Nelson returned to the front of the restaurant to await Meadows’s signal.

Jesus,
he thought silently, I would give my soul for a cigar.

“NOW THAT’S SOME
nigger,” the Peasant smirked. All four men turned beerily toward the door.

The black man who stood there seemed seven feet tall, an effect encouraged by a gigantic wide-brimmed hat topped by a gaily trailing ostrich plume. The hat matched the leisure suit and the shoes. They all were shocking pink. A heavy gold medallion peered comfortably from the rippling black chest. The black man froze the restaurant.
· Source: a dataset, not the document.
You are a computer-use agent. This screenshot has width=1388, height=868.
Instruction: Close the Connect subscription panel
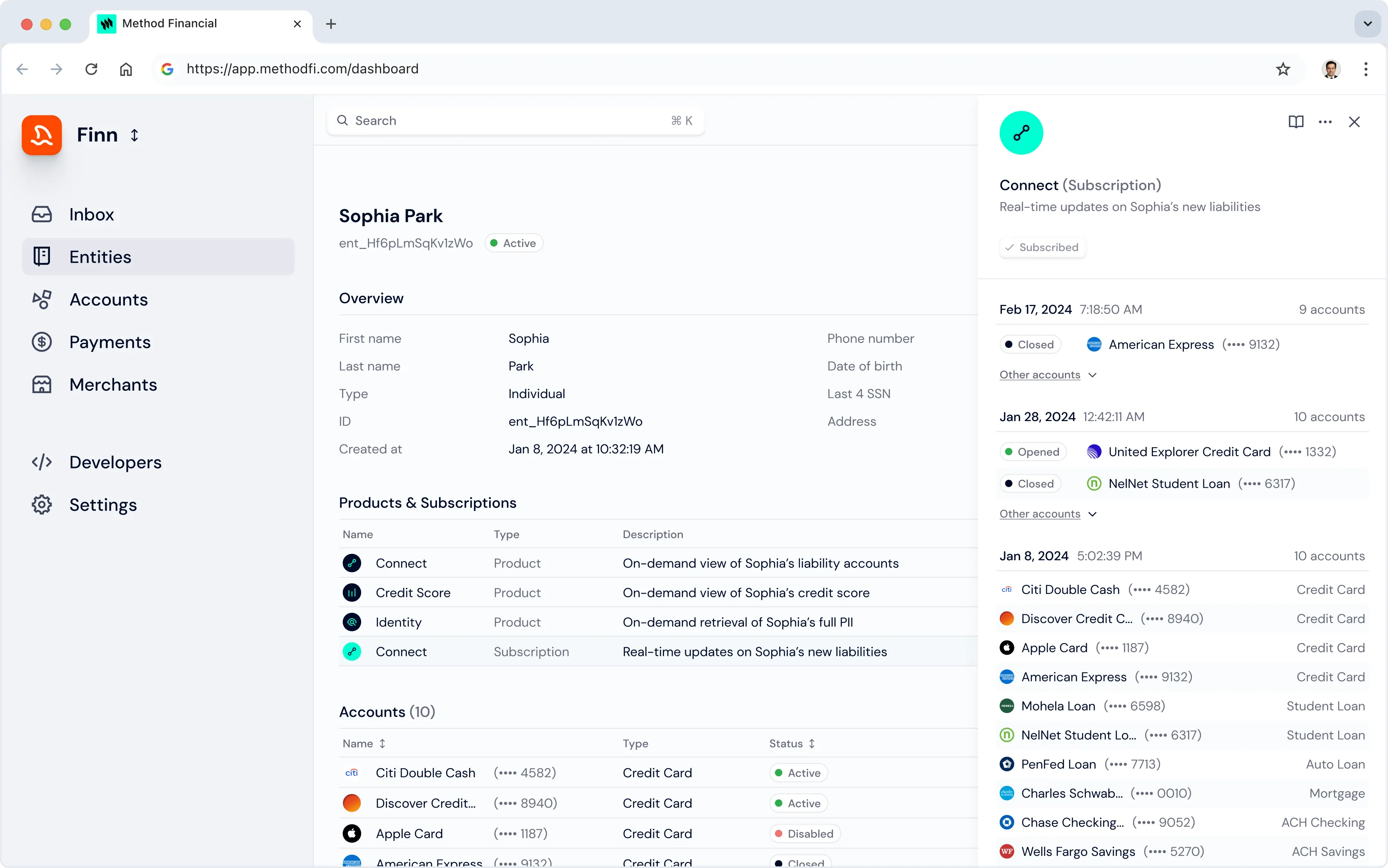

“Good evening all,” he proclaimed to no one in particular and strode to the table by the window. He bussed the solitary
Latina
firmly on the cheek, ran proprietary fingers lightly across her lap and squeezed into the chair opposite her.

Victor came quickly. The evening was becoming bizarre.

“My good man. A planter’s punch to match my suit, if you please, and a cup of black coffee to match my true love’s eyes.”

Victor felt giddy. At the Gómez table the tension was suddenly electric. The two distinguished men in the far corner took no heed. They were talking business.

“Arthur,” asked Terry from between her teeth, “where did you get those clothes?”

“Chris told me to be ostentatious.”

Terry suppressed a giggle.

“What time is it?”

Arthur ignited a quartz watch, and the numbers glowed fiercely against his wrist.